▶ [WORK TASK]:
Omit the images and return the remaining entries unchanged.

▶ [EXTRACTED RECORDS]:
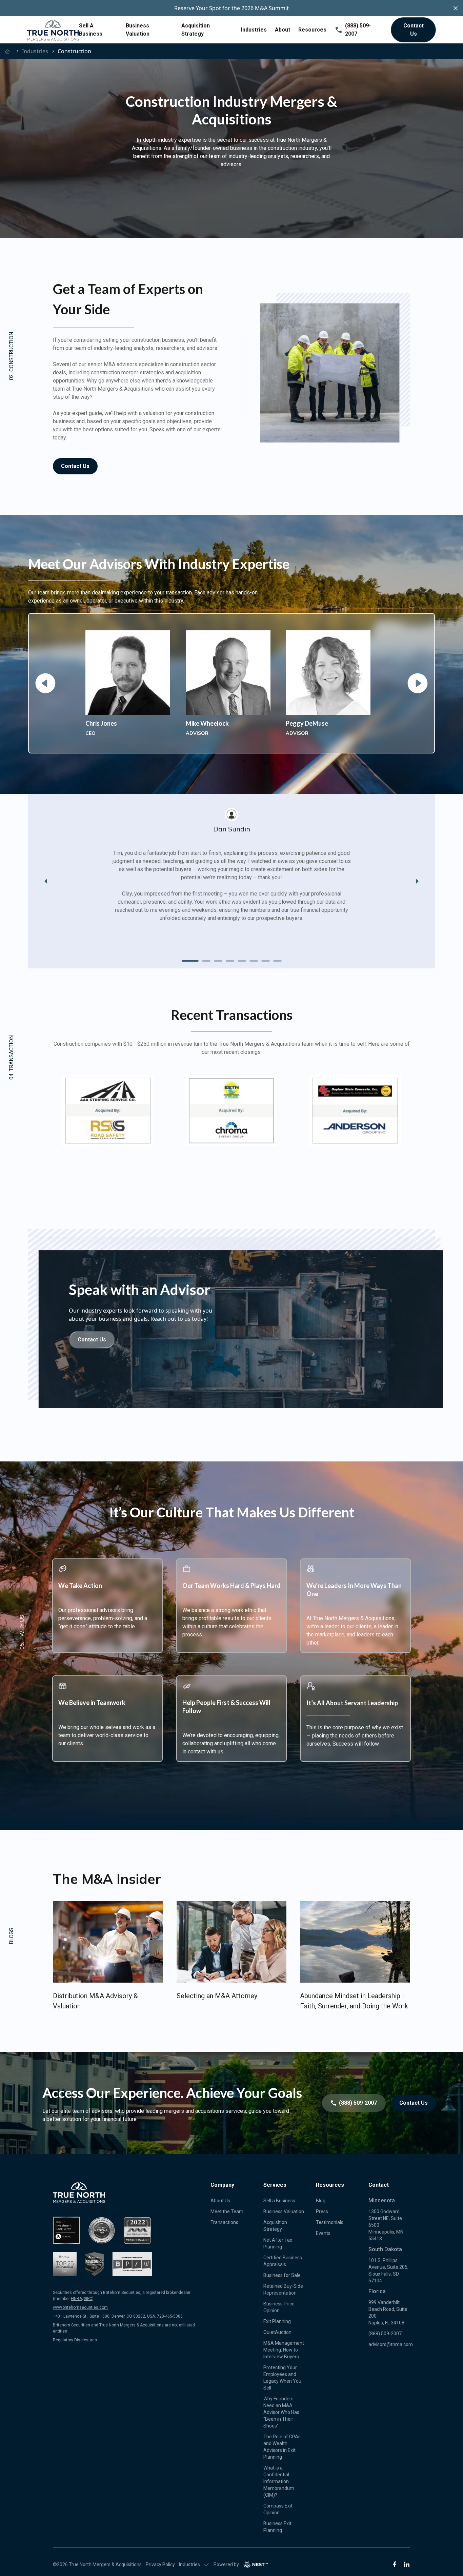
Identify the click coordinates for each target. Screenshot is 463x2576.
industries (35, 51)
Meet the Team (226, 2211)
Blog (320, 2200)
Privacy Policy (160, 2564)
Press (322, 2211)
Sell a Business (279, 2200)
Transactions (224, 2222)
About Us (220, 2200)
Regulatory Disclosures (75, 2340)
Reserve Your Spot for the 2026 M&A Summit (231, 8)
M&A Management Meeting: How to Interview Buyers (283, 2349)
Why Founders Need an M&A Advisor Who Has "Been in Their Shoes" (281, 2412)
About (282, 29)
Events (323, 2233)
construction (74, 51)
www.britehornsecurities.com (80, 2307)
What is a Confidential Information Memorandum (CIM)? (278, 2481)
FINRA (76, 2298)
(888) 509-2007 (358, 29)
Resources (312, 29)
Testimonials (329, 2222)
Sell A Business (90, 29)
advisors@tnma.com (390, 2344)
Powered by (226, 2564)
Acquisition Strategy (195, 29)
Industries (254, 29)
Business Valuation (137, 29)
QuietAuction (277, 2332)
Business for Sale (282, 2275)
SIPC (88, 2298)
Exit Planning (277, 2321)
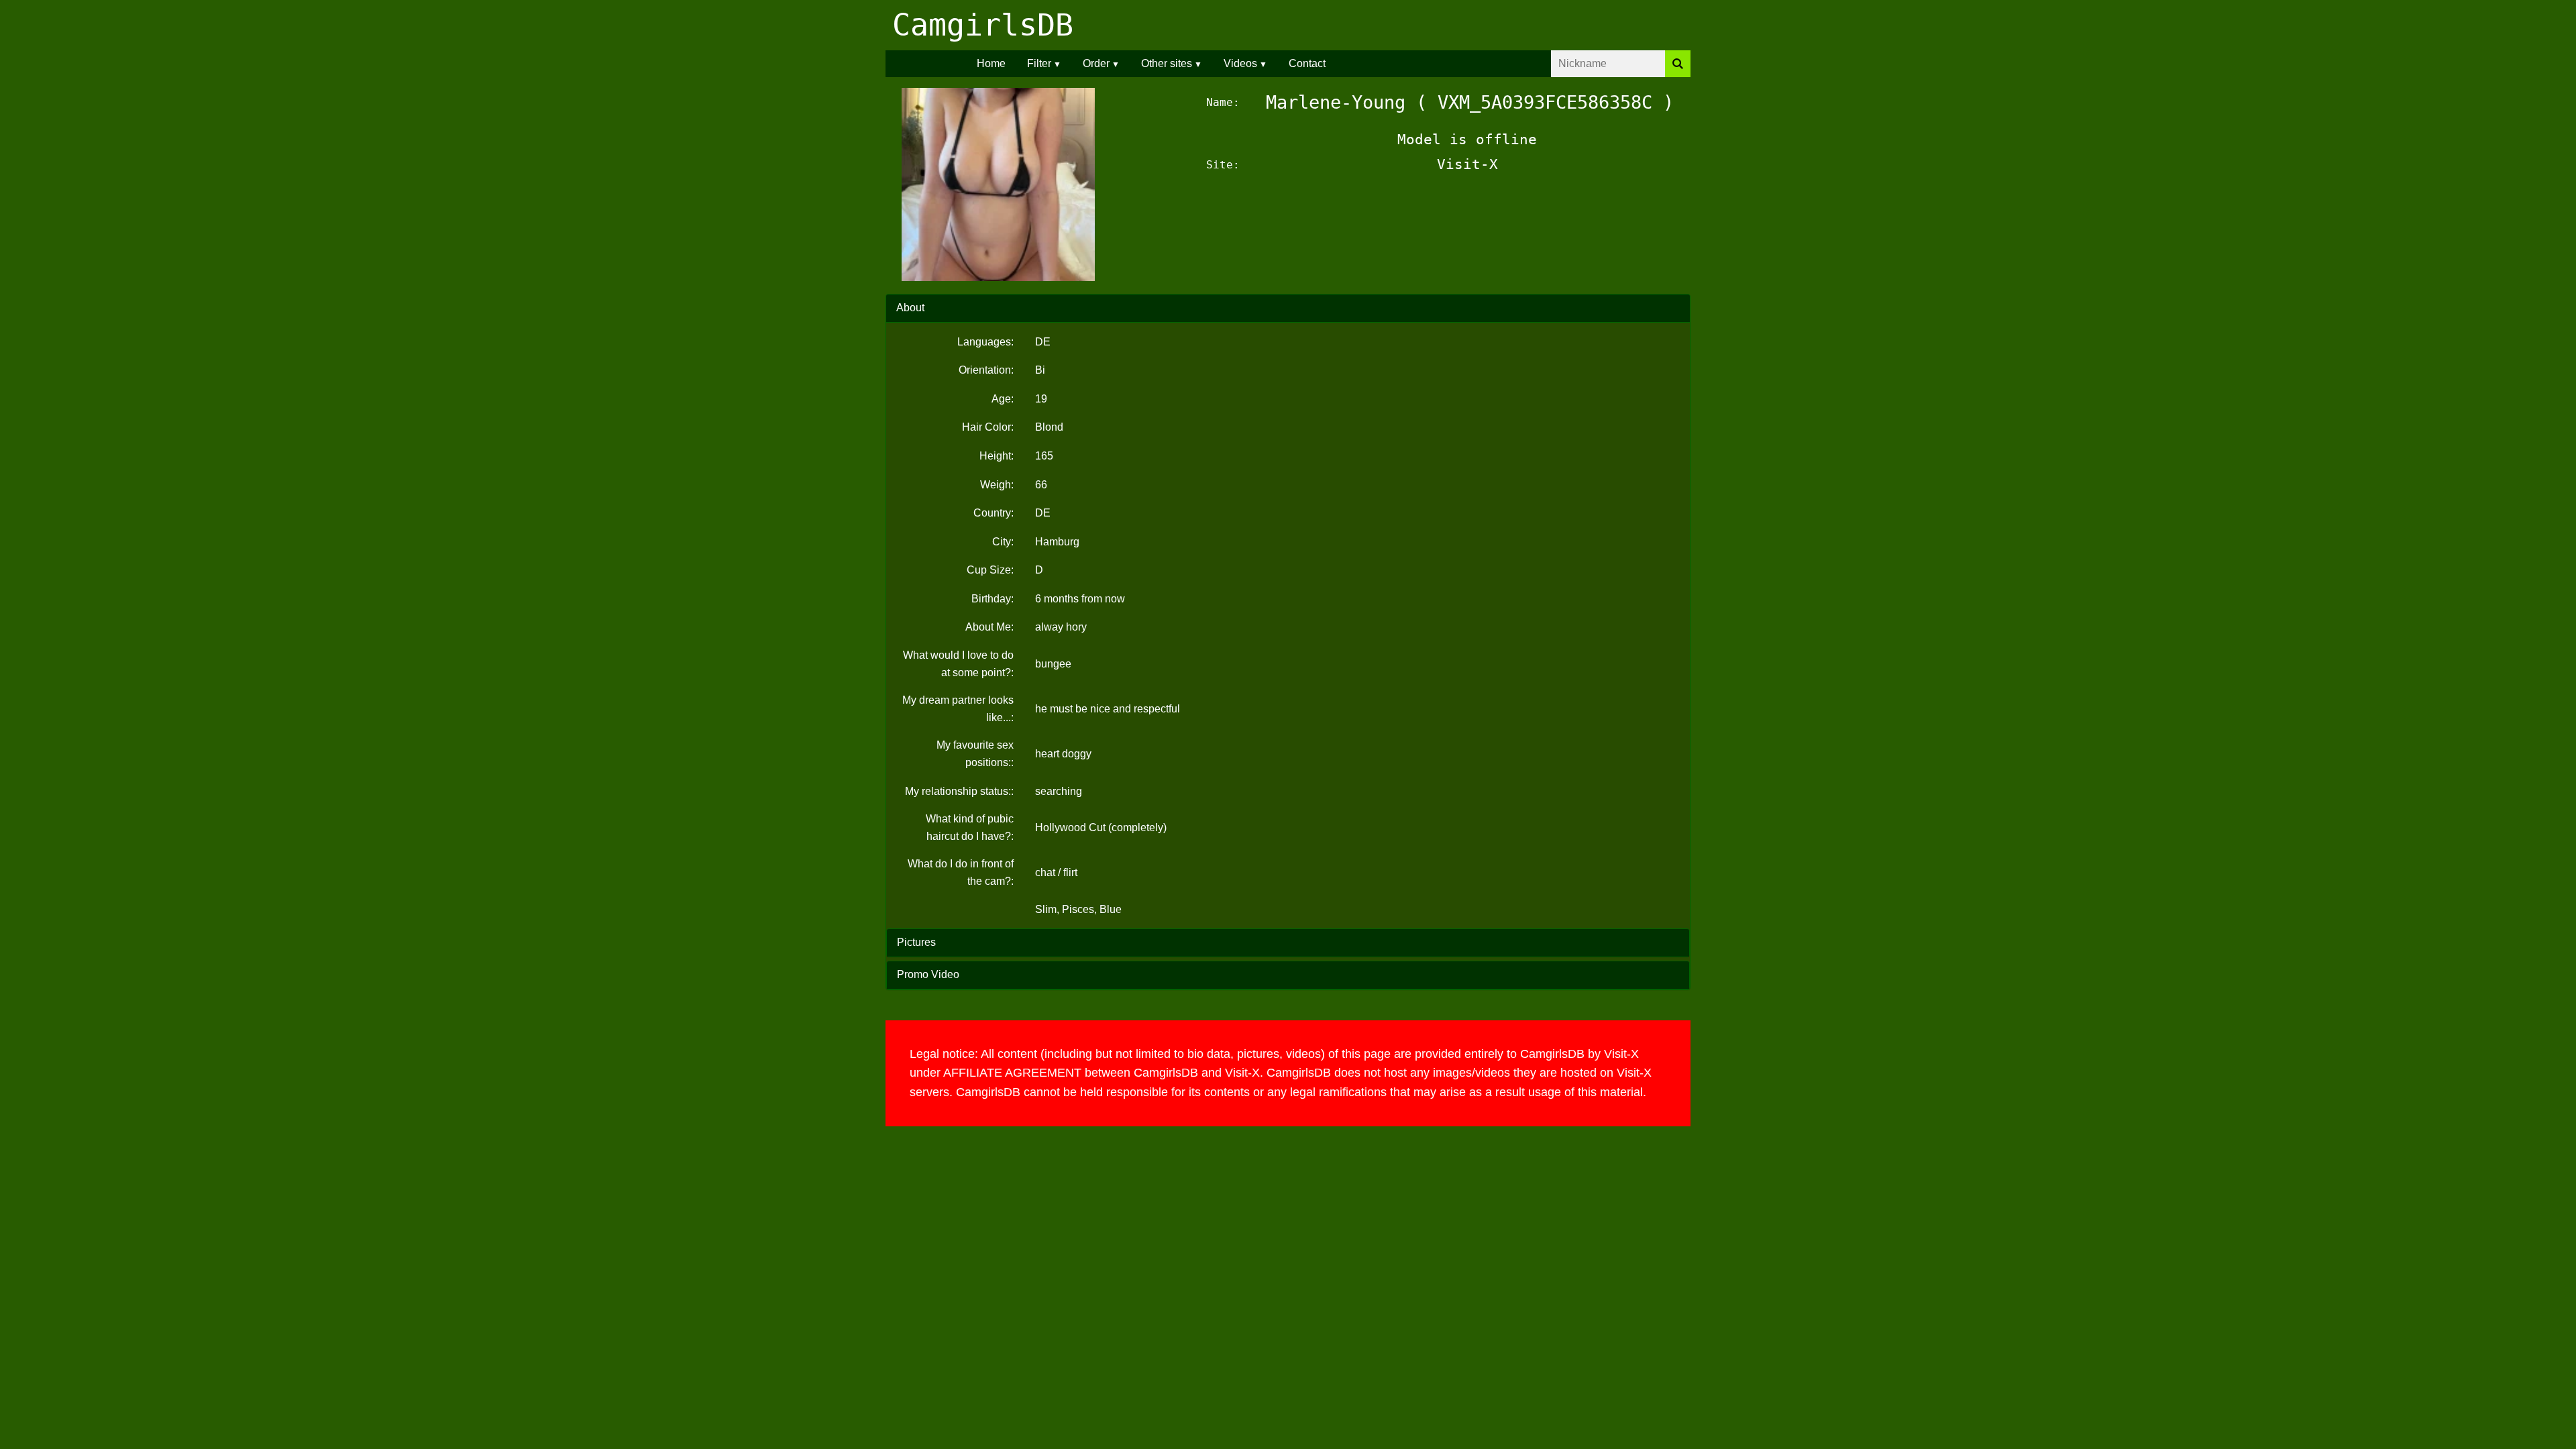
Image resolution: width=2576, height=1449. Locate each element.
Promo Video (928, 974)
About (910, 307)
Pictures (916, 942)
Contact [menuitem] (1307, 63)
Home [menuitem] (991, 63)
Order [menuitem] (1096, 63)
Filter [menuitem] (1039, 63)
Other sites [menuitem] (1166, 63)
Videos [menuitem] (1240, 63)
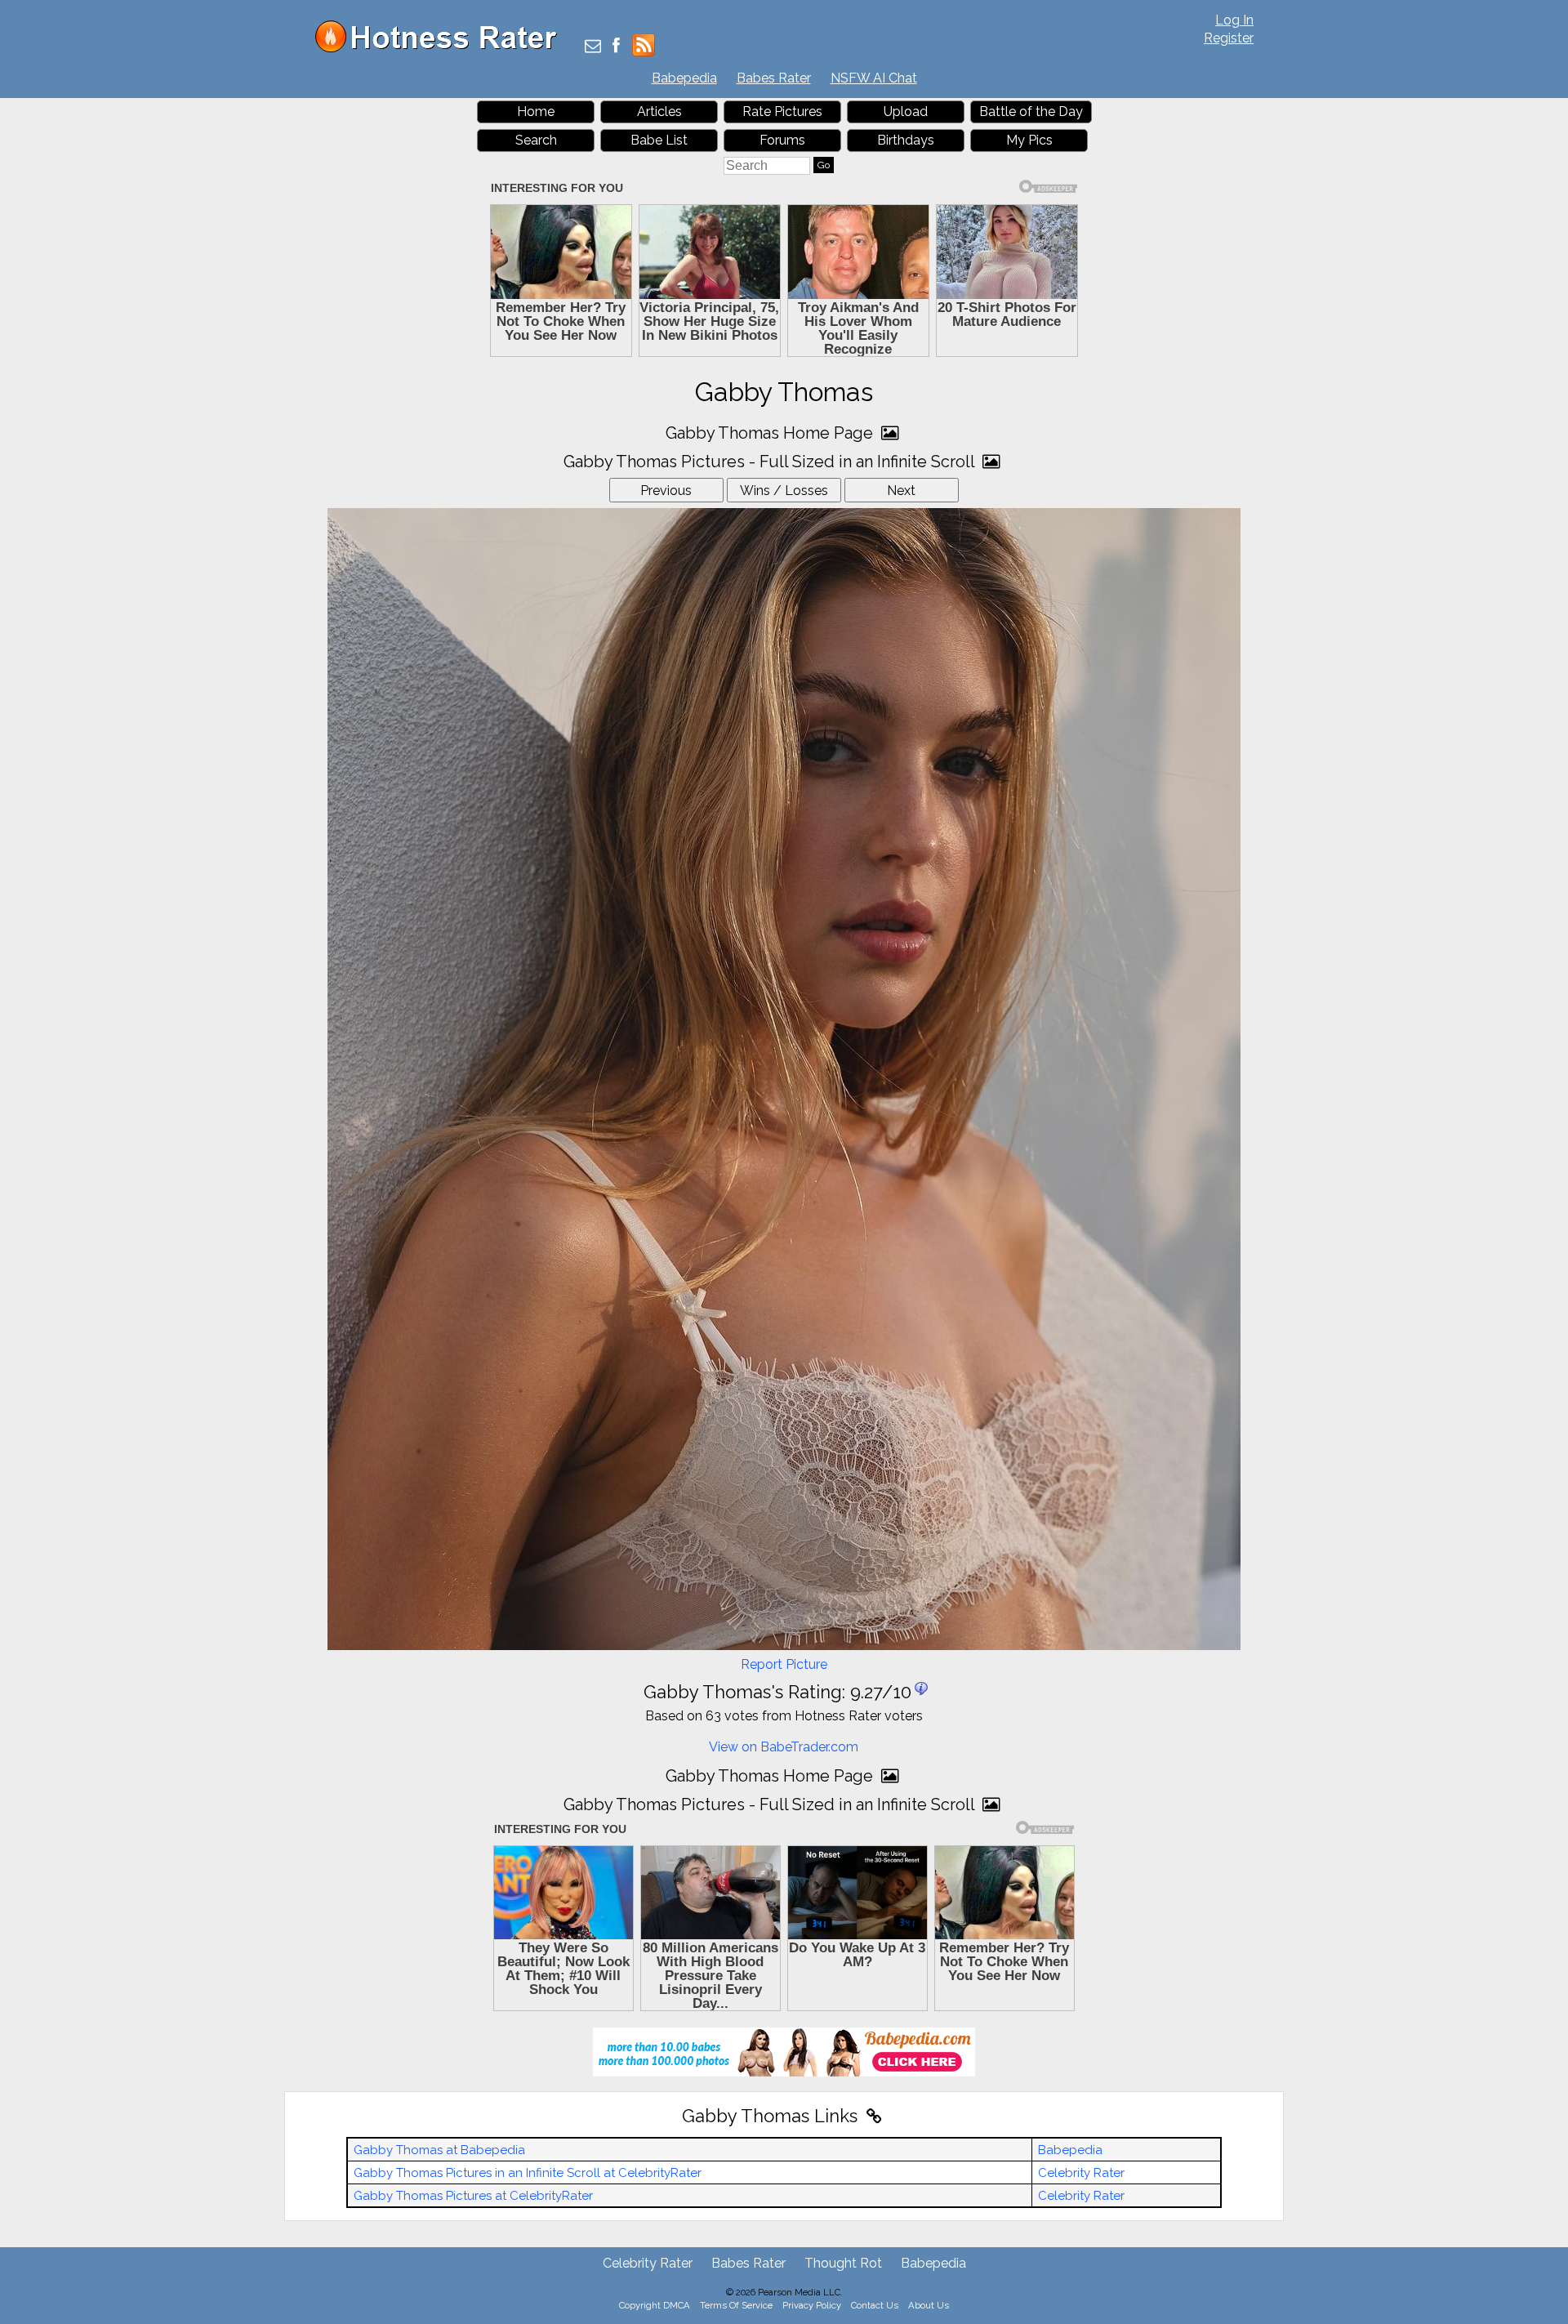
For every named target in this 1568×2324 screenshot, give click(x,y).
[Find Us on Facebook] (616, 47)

▶ [SOLUTION]:
Identify the click coordinates for each target. Screenshot is 463x2576.
industries (35, 51)
Meet the Team (226, 2211)
Blog (320, 2200)
Privacy Policy (160, 2564)
Press (322, 2211)
Sell a Business (279, 2200)
Transactions (224, 2222)
About Us (220, 2200)
Regulatory Disclosures (75, 2340)
Reserve Your Spot for the 2026 M&A Summit (231, 8)
M&A Management Meeting: How to Interview Buyers (283, 2349)
Why Founders Need an M&A Advisor Who Has "Been in Their Shoes" (281, 2412)
About (282, 29)
Events (323, 2233)
construction (74, 51)
www.britehornsecurities.com (80, 2307)
What is a Confidential Information Memorandum (CIM)? (278, 2481)
FINRA (76, 2298)
(888) 509-2007 (358, 29)
Resources (312, 29)
Testimonials (329, 2222)
Sell A Business (90, 29)
advisors@tnma.com (390, 2344)
Powered by (226, 2564)
Acquisition Strategy (195, 29)
Industries (254, 29)
Business Valuation (137, 29)
QuietAuction (277, 2332)
Business for Sale (282, 2275)
SIPC (88, 2298)
Exit Planning (277, 2321)
Image resolution: width=2576, height=1449. Locate each element.
Promo Video (928, 974)
About (910, 307)
Pictures (916, 942)
Contact [menuitem] (1307, 63)
Home [menuitem] (991, 63)
Order [menuitem] (1096, 63)
Filter [menuitem] (1039, 63)
Other sites [menuitem] (1166, 63)
Videos [menuitem] (1240, 63)
For every named target in this 1568×2324 screenshot, give click(x,y).
[Find Us on Facebook] (616, 47)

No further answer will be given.